Blog - Operational Technologies
Navigating Artificial Intelligence and Machine Learning
Artificial intelligence and machine learning algorithms have the potential to usher in groundbreaking transformations in manufacturing operations. However, it’s crucial to recognise that there is no one-size-fits-all solution. Implementing AI and ML can be a complex and expensive journey, and simpler alternatives may suffice in many cases. To help you determine the right path for your facility, we’ll explore how to strategically deploy advanced analysis and artificial intelligence and machine learning technology.
Assessing Your Technology Mix
When embarking on the AI and ML journey, it’s essential to begin with a comprehensive evaluation of your asset infrastructure as a whole, rather than focusing solely on individual pieces of equipment.
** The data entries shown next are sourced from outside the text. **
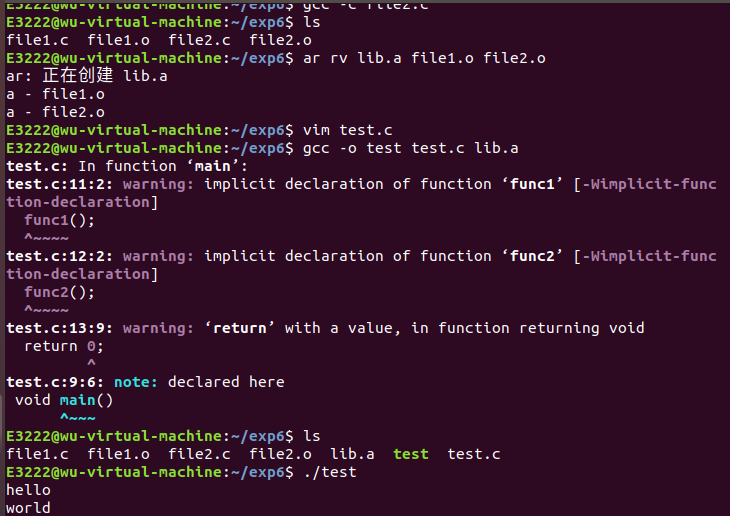Click the 'hello' program output line
Screen dimensions: 730x516
point(28,490)
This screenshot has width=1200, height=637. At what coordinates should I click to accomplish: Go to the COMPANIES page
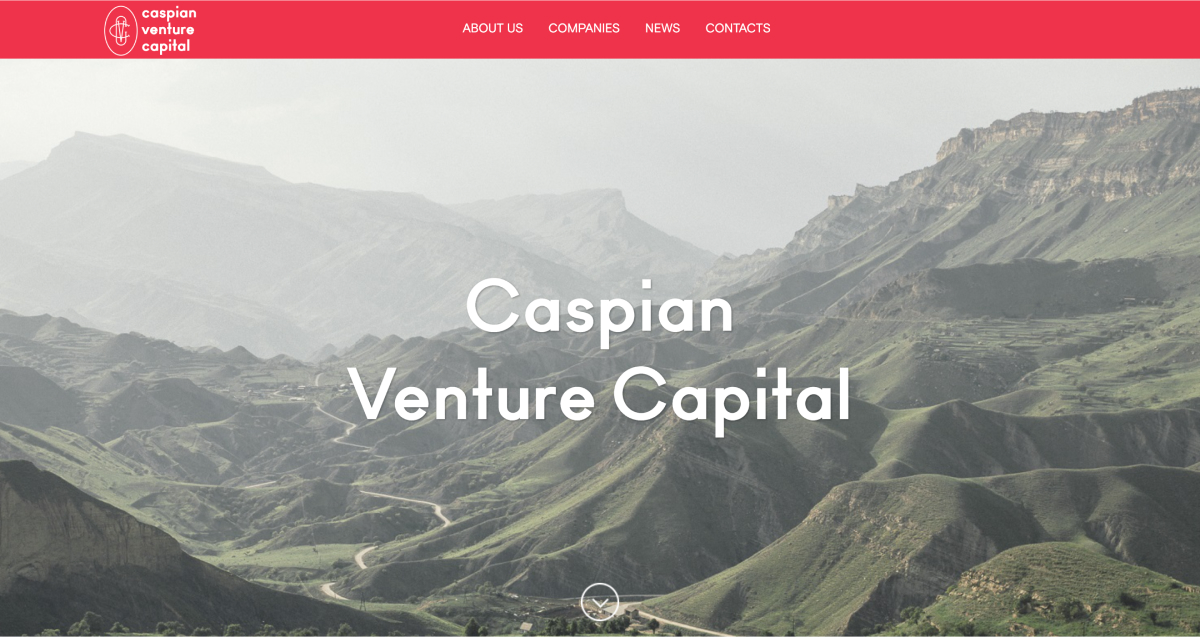pyautogui.click(x=584, y=28)
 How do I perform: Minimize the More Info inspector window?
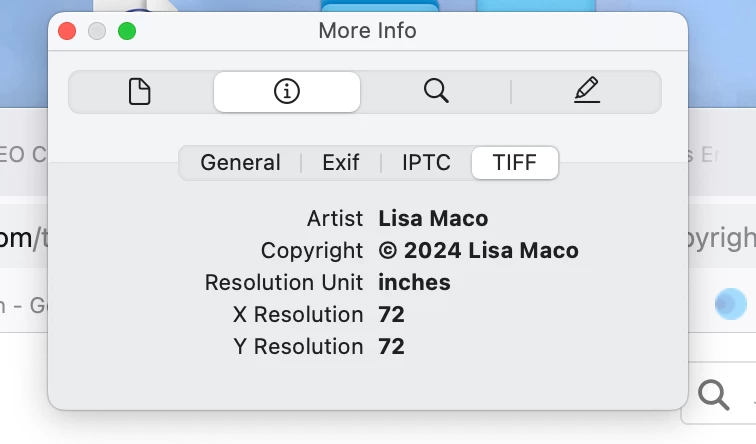coord(97,31)
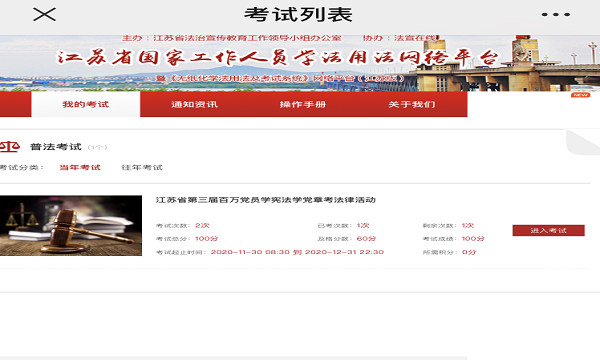600x360 pixels.
Task: Click the horizontal scrollbar at the bottom
Action: (x=233, y=358)
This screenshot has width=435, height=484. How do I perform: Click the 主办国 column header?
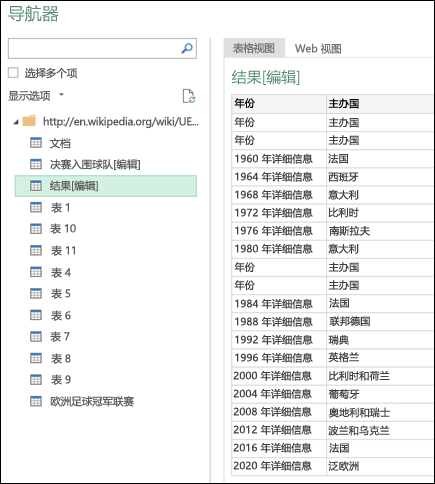[x=380, y=104]
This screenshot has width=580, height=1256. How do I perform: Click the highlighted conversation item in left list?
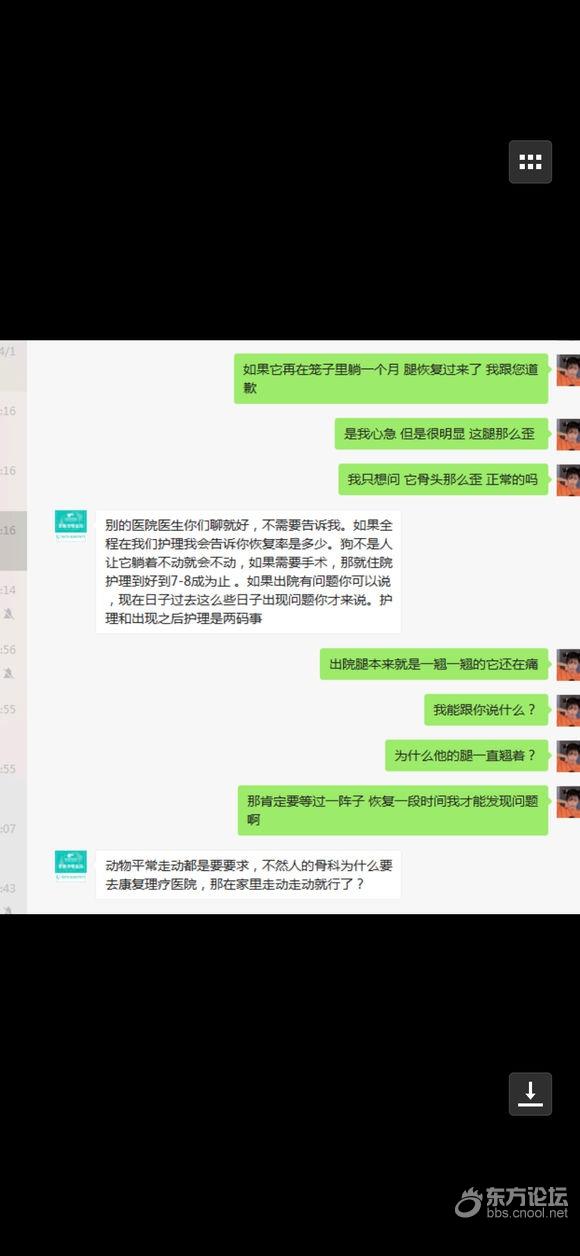pos(13,540)
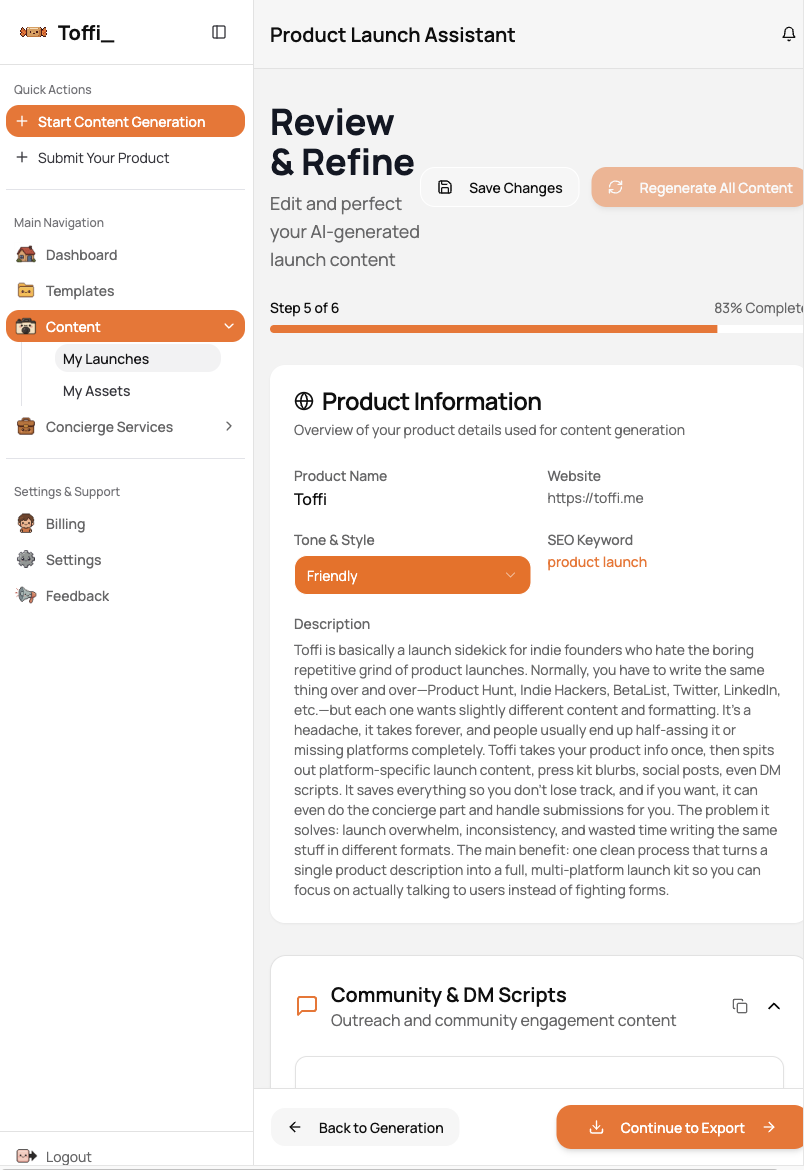Collapse the Content menu chevron
Screen dimensions: 804x1170
(x=229, y=327)
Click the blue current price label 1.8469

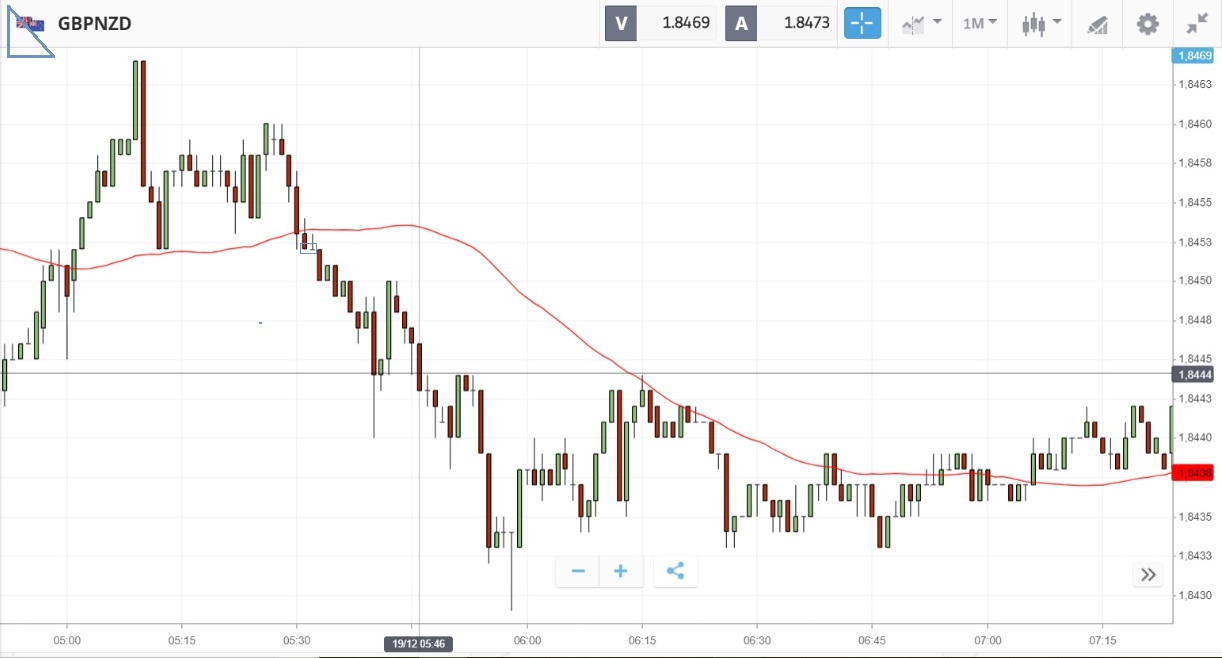(1194, 56)
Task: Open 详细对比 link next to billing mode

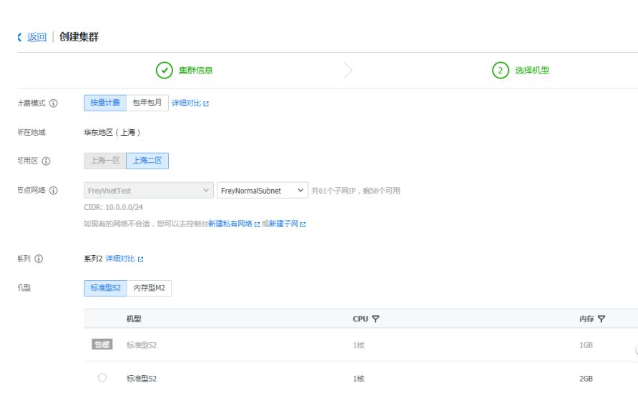Action: (189, 103)
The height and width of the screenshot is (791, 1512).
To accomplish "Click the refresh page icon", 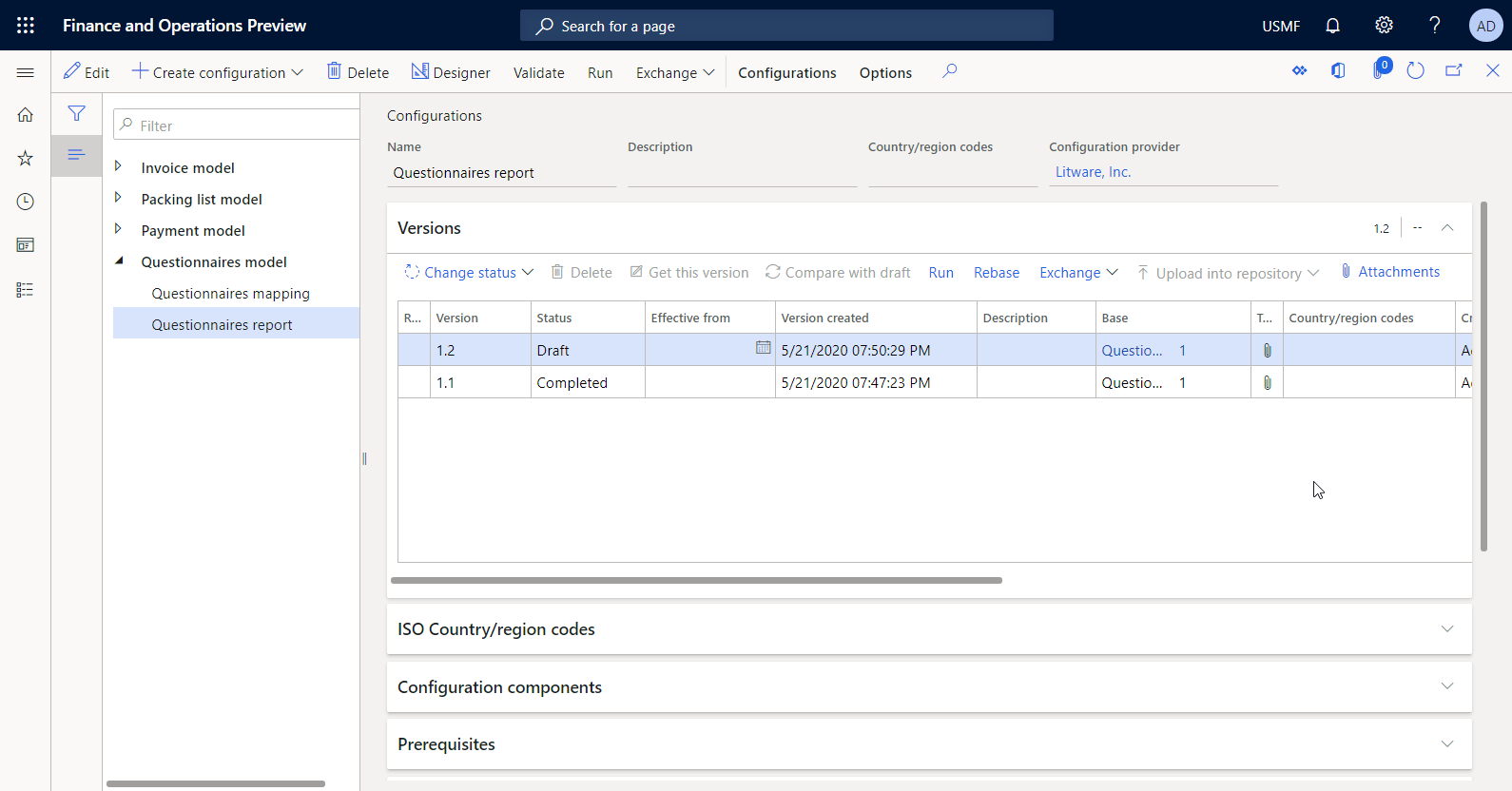I will click(x=1415, y=71).
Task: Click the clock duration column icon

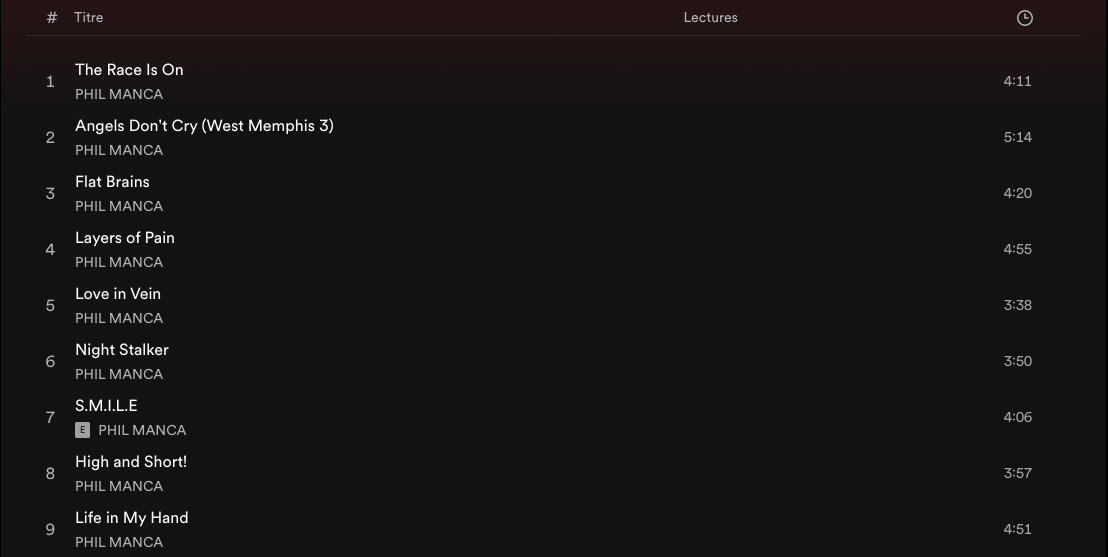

Aspen Tech, a seasoned player in the asset performance management (APM) market, provides insights on how to choose where to apply advanced analysis when considering AI/ML applications.
Selecting the Appropriate Technology Solutions
Traditionally, vibration analysis has been a standard practice for asset monitoring in manufacturing. This data can be leveraged by data scientists to make predictions, but it can also be utilised for rules-based monitoring. For instance, if an asset’s vibration readings fall outside a specific range, it can trigger a work order. The choice between these monitoring techniques depends on the specific needs of your operation. Koos du Toit, APM Manager at 4Sight Operational Technology, highlights the importance of having a diverse toolkit for analysis. The key is to match the right analysis with the specific problem you aim to solve. Instead of overcomplicating solutions with deep algorithms and analysis, simplicity should be a guiding principle for effective APM.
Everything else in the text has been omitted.